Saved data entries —
::::

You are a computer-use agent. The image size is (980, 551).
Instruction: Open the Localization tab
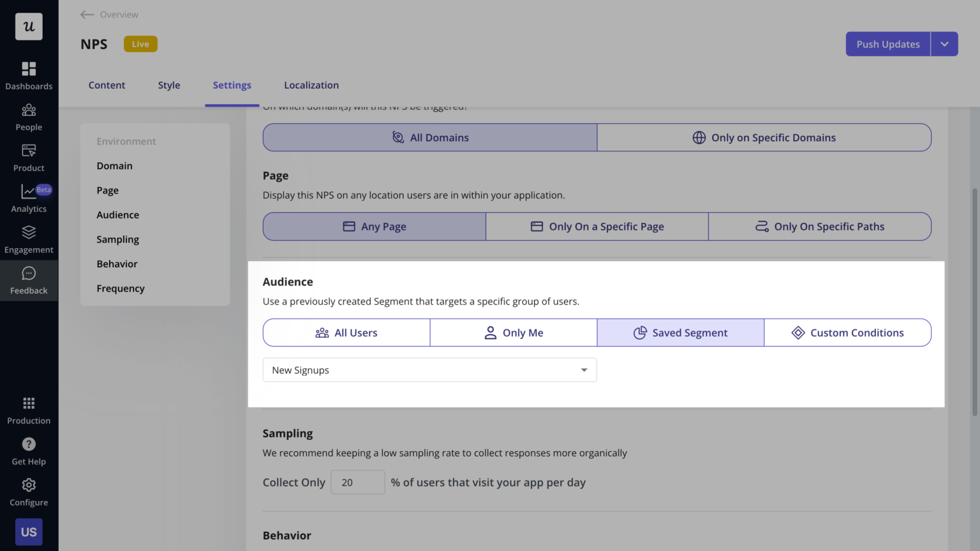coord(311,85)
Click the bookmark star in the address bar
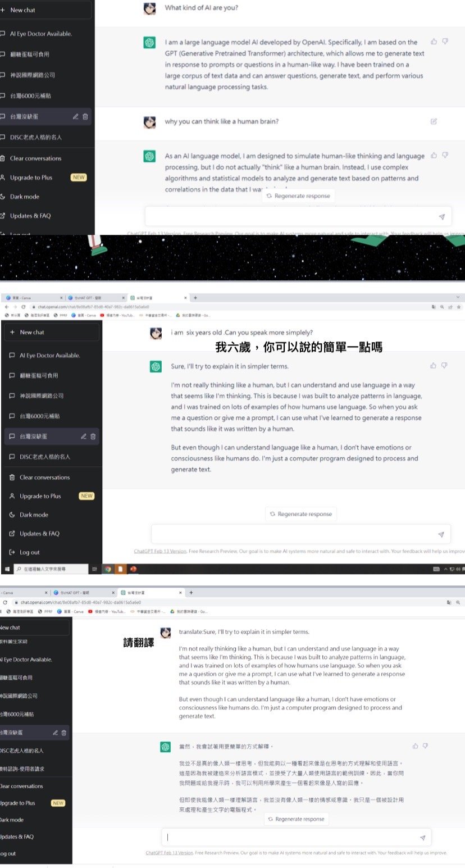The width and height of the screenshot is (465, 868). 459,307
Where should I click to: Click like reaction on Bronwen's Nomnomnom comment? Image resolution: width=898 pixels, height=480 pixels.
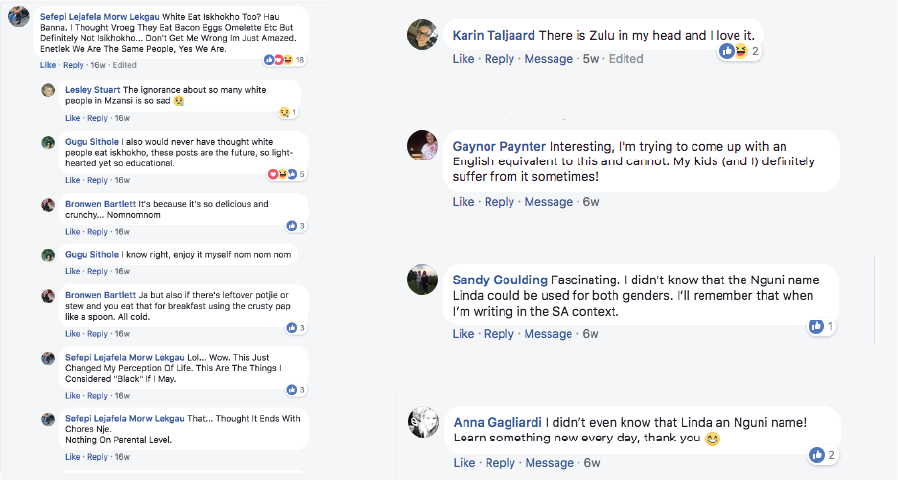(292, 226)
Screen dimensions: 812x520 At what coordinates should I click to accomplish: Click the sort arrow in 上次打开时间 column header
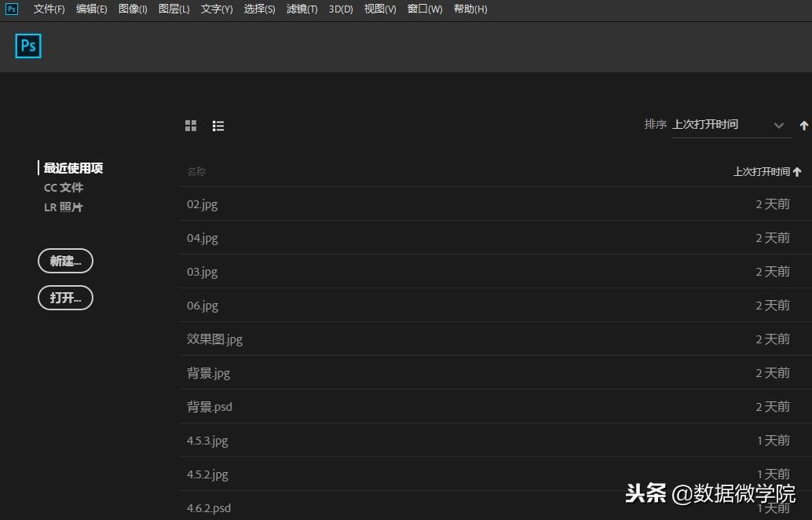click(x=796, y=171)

::::

About this exercise — Leaving out any images, restate every record word for word.

Answer to the problem —
You are a computer-use agent. The image size is (980, 551).
Instruction: Open the Localization tab
coord(311,85)
Click the bookmark star in the address bar
The width and height of the screenshot is (465, 868). 459,307
Where should I click to: Click like reaction on Bronwen's Nomnomnom comment? Image resolution: width=898 pixels, height=480 pixels.
(292, 226)
Screen dimensions: 812x520 At what coordinates should I click to accomplish: Click the sort arrow in 上次打开时间 column header
click(x=796, y=171)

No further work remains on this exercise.